What this task involves
Can you copy word for word the lines from the one with "is (836, 766)." to the one with "chart-title: Sales vs 3 Week Moving Average is", both included, leaving the pictures out?

Records supplied
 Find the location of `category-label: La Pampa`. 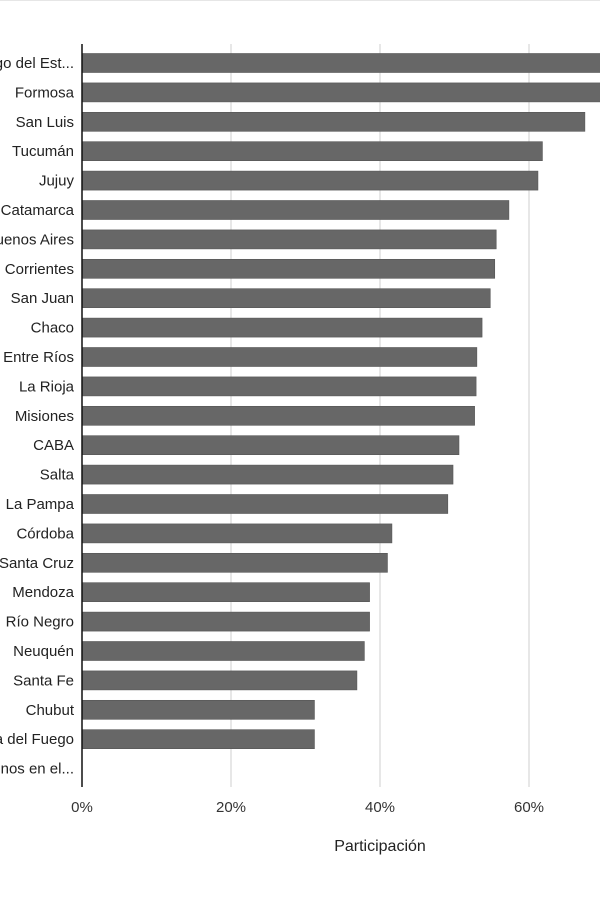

* * *

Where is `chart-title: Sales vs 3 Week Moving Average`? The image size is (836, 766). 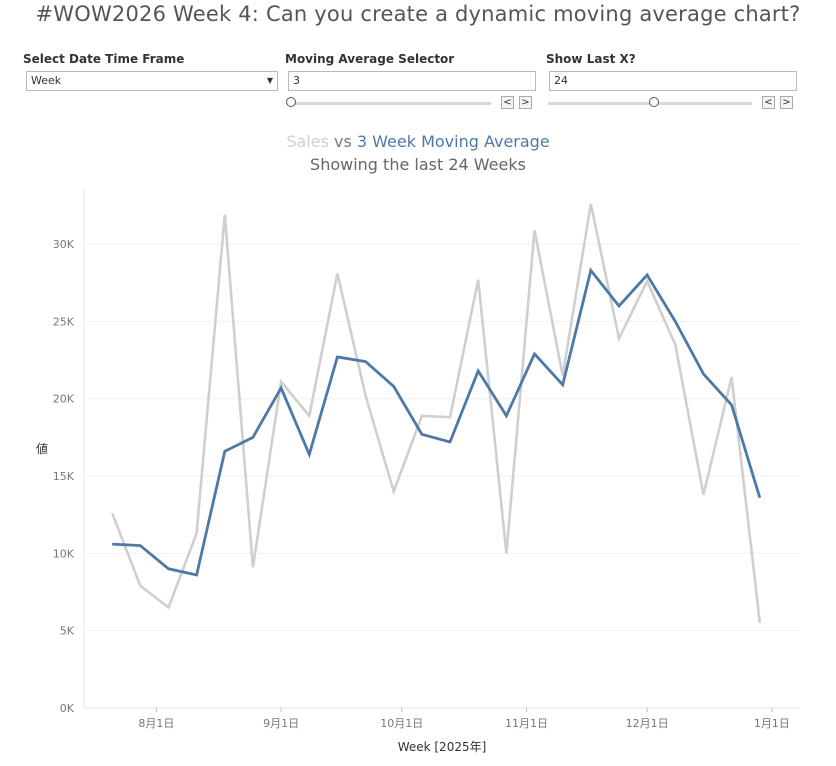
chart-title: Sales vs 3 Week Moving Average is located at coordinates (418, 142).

* * *

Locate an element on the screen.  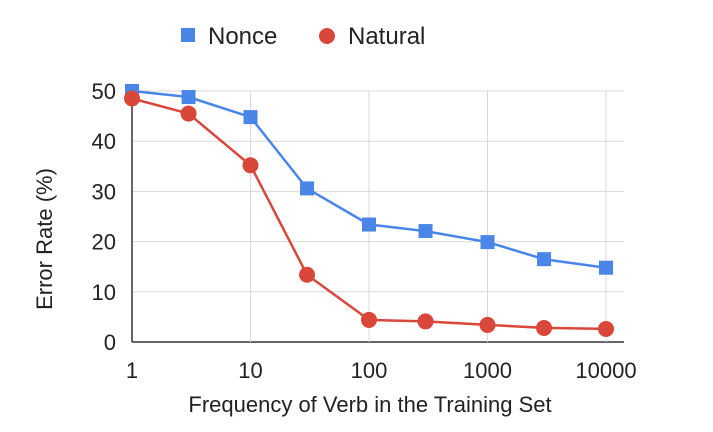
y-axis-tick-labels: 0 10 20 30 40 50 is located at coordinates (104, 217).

Result for this task
Where is `chart-title: Sales vs 3 Week Moving Average`? The image size is (836, 766). 
chart-title: Sales vs 3 Week Moving Average is located at coordinates (418, 142).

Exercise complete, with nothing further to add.